Medeniyetin Beşiği Kermanşah-2
Bu bölümde Kermanşah eyaleti özellikle de şehrini daha yakından sizler ile tanıştırmak istiyoruz.
Kermanşah çalkantılı ancak bir o kadar da görkemli bir tarihi geçmişe sahip olan bölgedir. Bu bölgenin halkının sağlamlığı ve salabetli duruşu her zaman, tarih boyunca dillere destan olmuştur. Öyle bir duruş ki Zagros sıradağlarının zirveleri kadar yükseklerde ve kayaları gibi sağlamdır.
İran'ın Batısında bulunan Kermanşah bölgesi Zagros sıradağlarının ortalarında yer almakta. İklimi, dağlık bölgede bulunması ve de doğal mağaraları ve sığınakları ile taş devrinden beri insanların ilgi odağında yer almıştır. Kermanşah halkı antik çağdan beri tarihin ilklerine ev sahipliği yapmışlardır.
Yaklaşık 9 bin yıl önce yerkürenin ısınması ile mağarada yaşamaya yönelen, yer değiştirmeden yaşayan ilk insanlar bu bölgede yaşamışlardır. Bunlar pişirilmemiş kerpiçleri yapanlar ve bu malzemeyi ev yapımı ve çalışma alanlarında kullanan ilk insanlardırlar. Batı Asya bölgesinin Milat Öncesi 9800 ila 7400 yılları arasında bulunan Neolitik Çağındaki ilk köy bile bu bölgede kurulmuştur. Kermanşahlılar antik çağda çömleği ve toprak işlerini keşfederek çalışmalarında zanaate yönelen ilk insanlar olmuşlar ve birçok eser geriye bırakmışlardır.
Kermanşah şehri ise İran'ın en kalabalık dokuzuncu şehri ve ülkenin mega kentlerinden sayılıp aynı adı taşıyan eyaletin de merkezi olmuştur. Kermanşah İran'ın kültürel ve tarihi kentlerinden sayılıp Kuzey'den Ferruh Şad Dağı, Kuzey Batı'dan TağBostan ve Güney'den de Sefidkuh dağı ile sınırlandırılan bir şehir olup Doğuyu Batı'ya bağlayan anayollardan birinin üzerindedir.

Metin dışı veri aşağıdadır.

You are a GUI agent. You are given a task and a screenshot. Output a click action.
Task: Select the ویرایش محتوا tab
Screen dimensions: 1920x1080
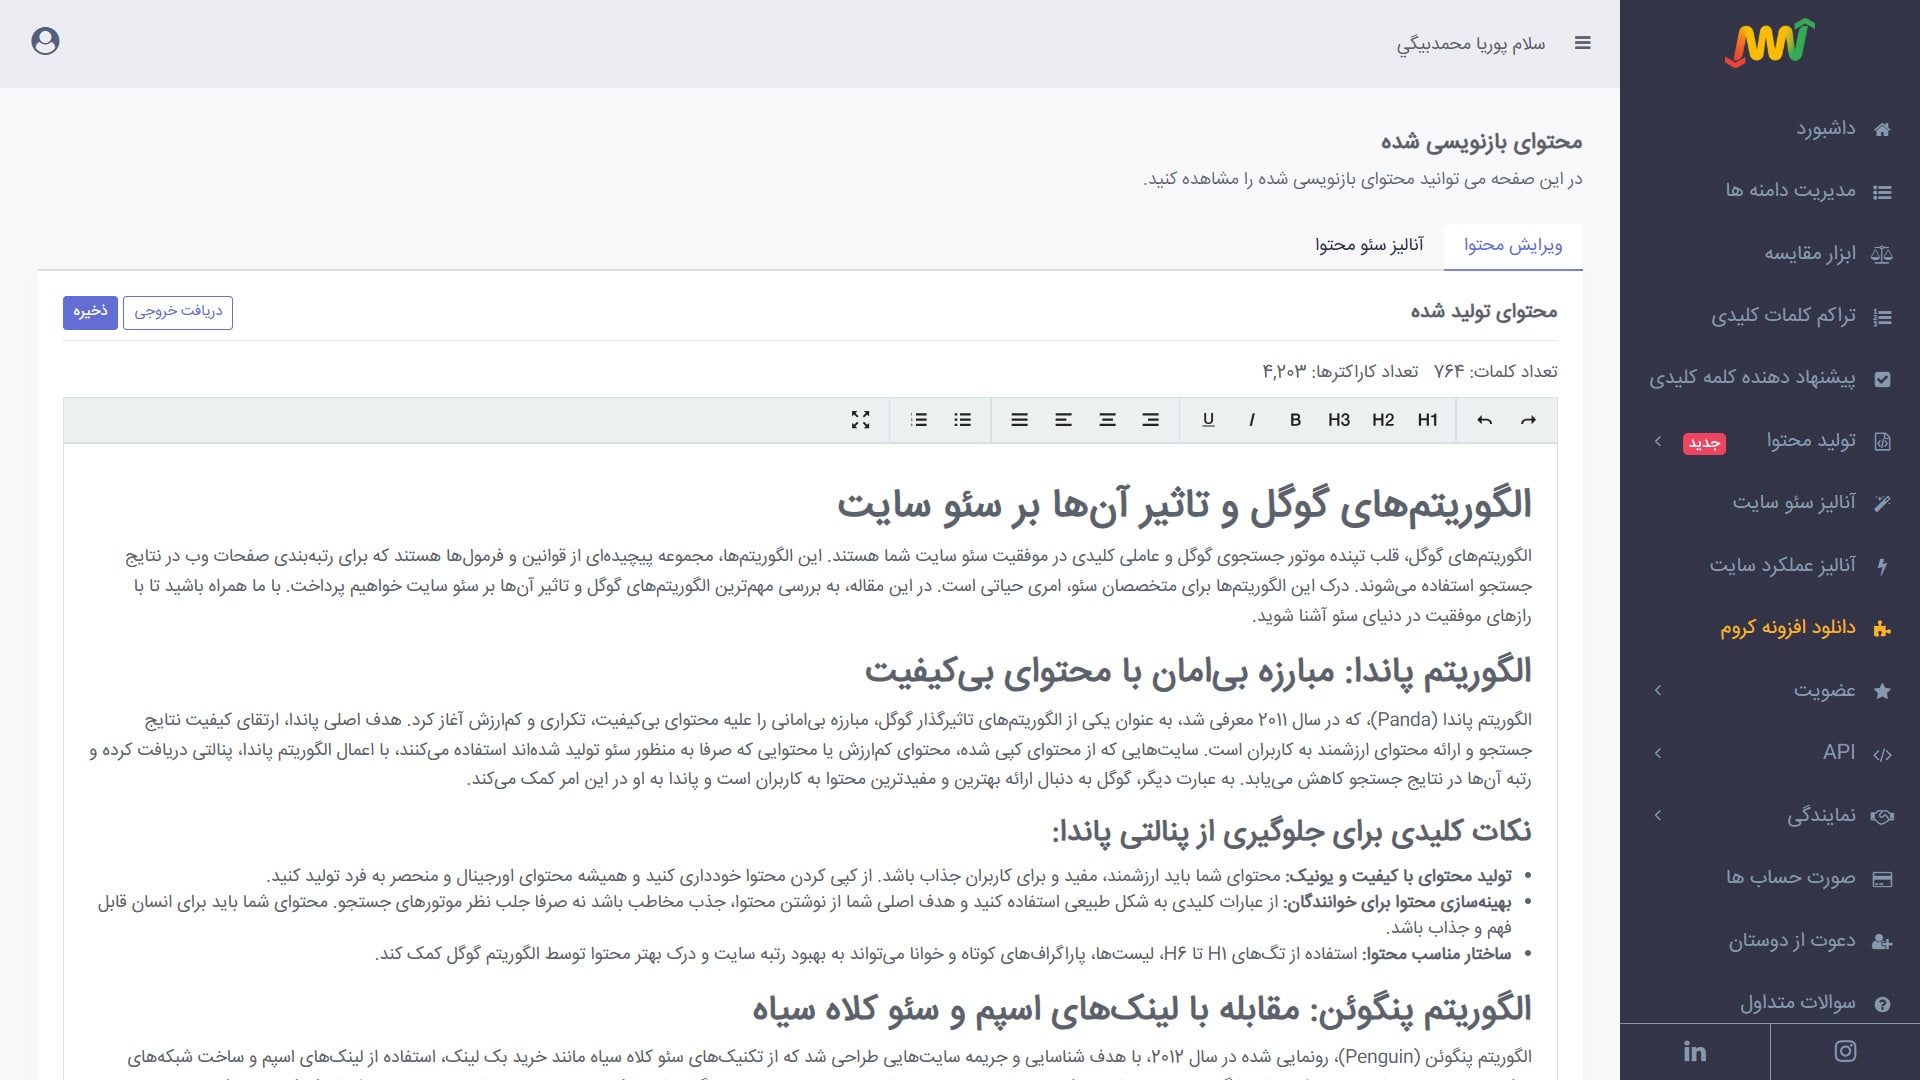pyautogui.click(x=1513, y=245)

Bu bölgenin ismi ile ilgili de bazı tahminler bulunmaktadır. Ker kelimesinin dağ anlamına geldiği ve "man" ekinin de mekan ve yer eki olduğu söylenmektedir. Kurmanc ise dağda yaşayan anlamındadır. Kermançan, Kermaçan veya Kermaşan da Kurmancların bölgesi veya dağda yaşayanların bölgesi anlamındadır. Ayrıca Kerman ve Şah kelimelerinden oluşan Kermanşah sözcüğünün Sasanilerin dördüncü kralı Behram'ın lakabı da olduğu söylenmektedir. Burada da Kermanşah dağların ve dağlık bölgenin kralı anlamındadır.
Kermanşah'ın Bistun bölgesinde bulunan taş yazıtlarda da Kermanşah kelimesinin "Medlerin kutsal mekanı " anlamına geldiği söylenen Kar-May-Siyay ifadesinin bu bölgenin isminin kökeni olduğu yönünde düşünceler vardır. Kermanşah ayrıca tarih öncesi yerleşimler kalıntıları açısından da İran ve Batı Asya bölgesinin önemli bölgelerindendir.
Kermanşah'ta insanların yaşamına dair en kadim eserler ise Paleolitik döneme aittir. Bu eserler arasında 200 bin yıllık taştan yapılmış el baltasına değinmek mümkün. İran'da ilk kez araştırılan mağara da Kermanşah'ın Bistun bölgesinde bulunan Şekarçiyan Mağarasıdır. Bu mağarada İran'daki neandertal insanların kemik kalıntıları bulunmuştur. Neandertal insanların kalıntıları ayrıca bu bölgenin Mertarik ve Meraftab mağaralarında da bulunmuştur. Kermanşah şehrinin Kuzeyindeki mağaralarda ise o dönemlere ait birçok taş malzeme ve alet de bulunmuştur.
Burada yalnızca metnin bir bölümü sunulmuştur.